For business owners like the Colliers there is no interest in participating in a future restaurant culture that wishes to return to the way things were, a time of white executive chefs, toxic kitchen brigade systems, and an environment where abuse is allowed, or even encouraged, to flourish.

What next?

All of the chefs that spoke with Eater Carolinas agreed that the only certain thing about the future is the ongoing uncertainty.
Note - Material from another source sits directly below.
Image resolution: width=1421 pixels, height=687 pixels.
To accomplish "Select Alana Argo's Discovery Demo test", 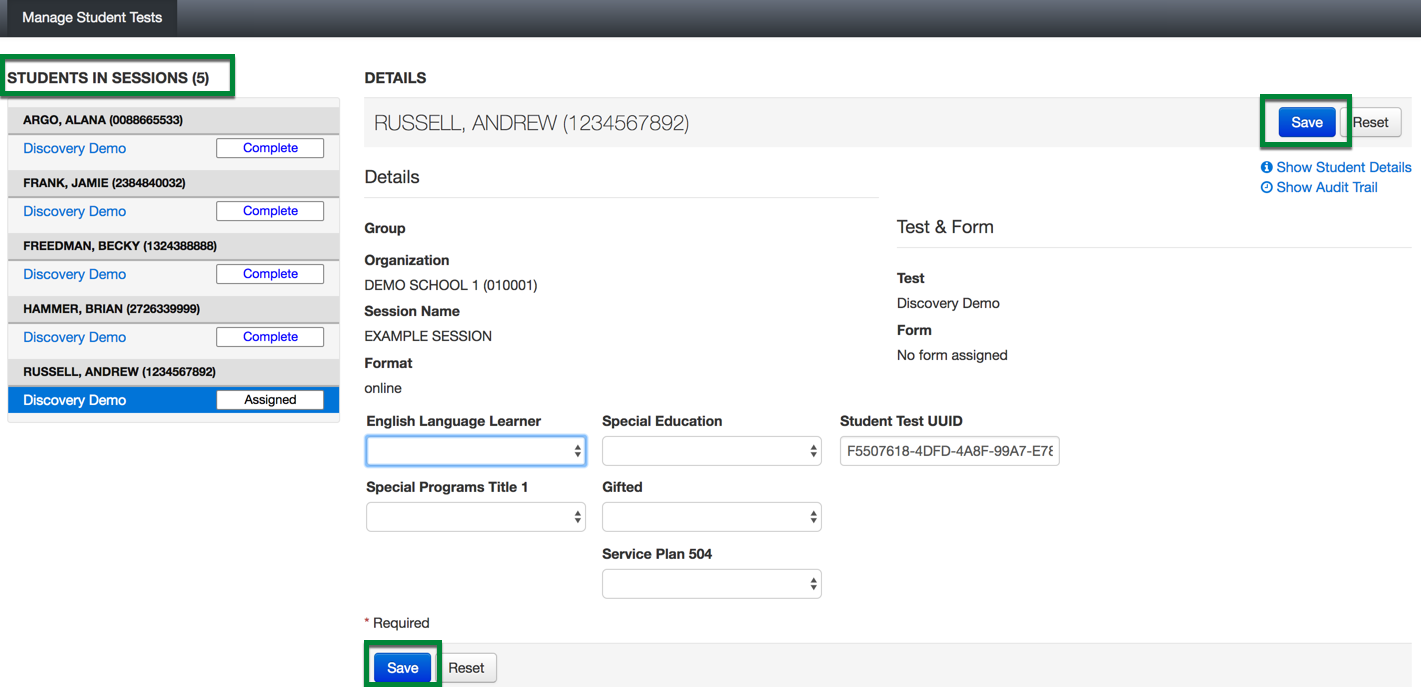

“I don’t think there’s going to be a switch where it’s like, ‘Pandemic’s Over!,” says Garland’s Kumar. “I think this is going to be sort of a gradual change. I think we’re going to probably have a very optimistic summer and fall, and then the winter — you know, who knows what’s going to happen?”
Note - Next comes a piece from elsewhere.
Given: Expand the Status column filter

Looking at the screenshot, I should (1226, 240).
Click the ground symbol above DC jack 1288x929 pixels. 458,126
For Kumar, that unpredictability has meant focusing on what is truly important to her, namely Garland along with Neptune’s and King’s, the cocktail bar and music venue (respectively) she co-owns with her husband Paul Siler. (The pair also formed and play guitar in the band Birds of Avalon.)

“I think it’s actually just solidified my gut [feeling],” Kumar says, explaining how she has turned down offers from new hotels and commercial real estate developments. “There were so many of those kinds of opportunities that were coming my way ... and it never quite felt like me. It was a lot of soul searching.”

“But now, I’m like, ‘Nah, that’s just not me and I don’t envision any joy in that at all.’ And that’s okay,” she says. “There isn’t one way to do this.”

For Neff, who is set to open Seabird in Wilmington later this spring, there is a worry that the future of America’s restaurants might tilt even more favorably towards chains.

“It’s really unsettling,” he says. “You know, I think that it seems as if everything is kind of in favor of homogenous corporate restaurants.”

Neff’s wife Lydia was forced to close her eponymous Wilmington bakery earlier this year, and while Neff counts himself as one of the lucky ones, being able to watch how the restaurant industry has responded to the pandemic and adjust his plans for Seabird accordingly, the future still isn’t settled.

“I think it’s going be a long time before we see [a restaurant] packing 80 people into a room and doing a wine dinner,” he says.

In Charlotte, Leah & Louise was able to open just a few months later than scheduled and in November of last year was named the Second Best New Restaurant in America by Esquire Magazine. Collier notes that some ideas, like the chicken sandwich that quickly became one of the most popular to-go items at the restaurant, will likely become its own standalone concept in the future. That success doesn’t mean that Collier is resting on his laurels, however.

“I’m a very optimistic person,” he says, “but I also plan for everything. Worst case scenario, at 50 percent [capacity], both restaurants are going to be ok.”

“I think moving forward one of the things you’re going to see a whole lot more of is outdoor seating. We also think that there’s going to be a lot more opportunity for the family meal style of food for a long time.”

“And now, this is the funny part of the pandemic,” Collier says. “In the restaurant industry, I think this is the first time where almost everybody was equal. I think that’s why the social reckoning piece of it is so strong, because this is kind of the first time we in America really have [had] a similar struggle.”

“It took a biological pandemic for people to be, like, ‘Wow,’” he says.

There is no doubt that North Carolina will continue to lose restaurants. There is no doubt that the racial and behavioral reckoning that has hit the restaurant industry could take years, if not decades, to fully play out. And there is no doubt that anything resembling normal is a long way off.

But even after a year of loss and grief, these chefs are still motivated by possibilities, from opening new restaurants to merely weathering the storm with their teams intact. Regardless of their geography they are taking this time to not only rethink how they do business, but also try to figure out how their industry can become more resilient in the future.

Interviews have been edited for length and clarity.